**Tarea:** Indica si cada una de las siguientes afirmaciones concuerda con el texto sobre la postmodernidad que aparece más abajo, respondiendo sí o no y citando textualmente las palabras del texto que lo deciden: (a) la visión postmoderna de la modernidad tiene poco en común con la filosofía moderna; (b) los autores postmodernos sostienen que todo universal es una reducción unívoca; (c) el texto presenta esa reducción como la única relación posible entre lo universal y lo particular.

**Texto:**
◇ ◇ ◇
Solo nos caben las líneas de fuga en relación a lo existente, la sustracción como estrategia, para evitar metarrelatos totalitarios como la revolución mundial, lo molecular siempre mejor que lo molar, lo cotidiano frente a las formas de ingeniería social de los programas revolucionarios, las identidades concretas de los individuos frente a la tiranía de las abstracciones…

Obviamente, la visión postmoderna de la modernidad tiene teóricamente mucho en común con la filosofía moderna que critica. Supone simplemente una radicalización de ella, como ya hemos desarrollado en otra parte[2].

Desde la postmodernidad, se critica el universal como algo preconstituido que no tiene en cuenta la diversidad y los particularismos. Por ejemplo, es algo muy evidente cuando se ve cómo la racialización critica la noción de clase obrera como clase universal cuando está dividida en razas superpuestas y jerarquizadas entre sí. Ya sabemos, que, al hacerlo, elimina cualquier idea de universalidad y, entonces, no hay salida posible. Ahora bien, en el fondo, esta perspectiva recoge el eterno debate en la filosofía entre universales y particulares. Los autores postmodernos nos dicen que todo universal no es sino una reducción unívoca que elimina aquello que connota lo particular, lo concreto. Por eso, sería una operación totalitaria. Y, sin embargo, no es la única relación posible que se puede constituir entre lo universal y lo particular.
◇ ◇ ◇
**Material dado:**
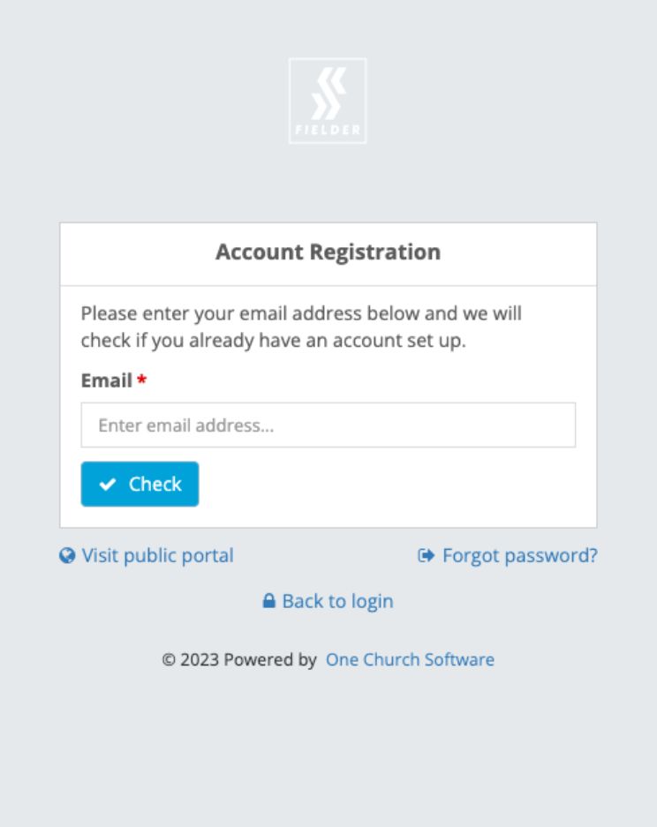The image size is (657, 827).
Task: Click the red asterisk next to Email label
Action: [141, 380]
◇ ◇ ◇
**Respuesta:**
(a) No: "la visión postmoderna de la modernidad tiene teóricamente mucho en común con la filosofía moderna que critica".
(b) Sí: "Los autores postmodernos nos dicen que todo universal no es sino una reducción unívoca que elimina aquello que connota lo particular, lo concreto".
(c) No: "no es la única relación posible que se puede constituir entre lo universal y lo particular".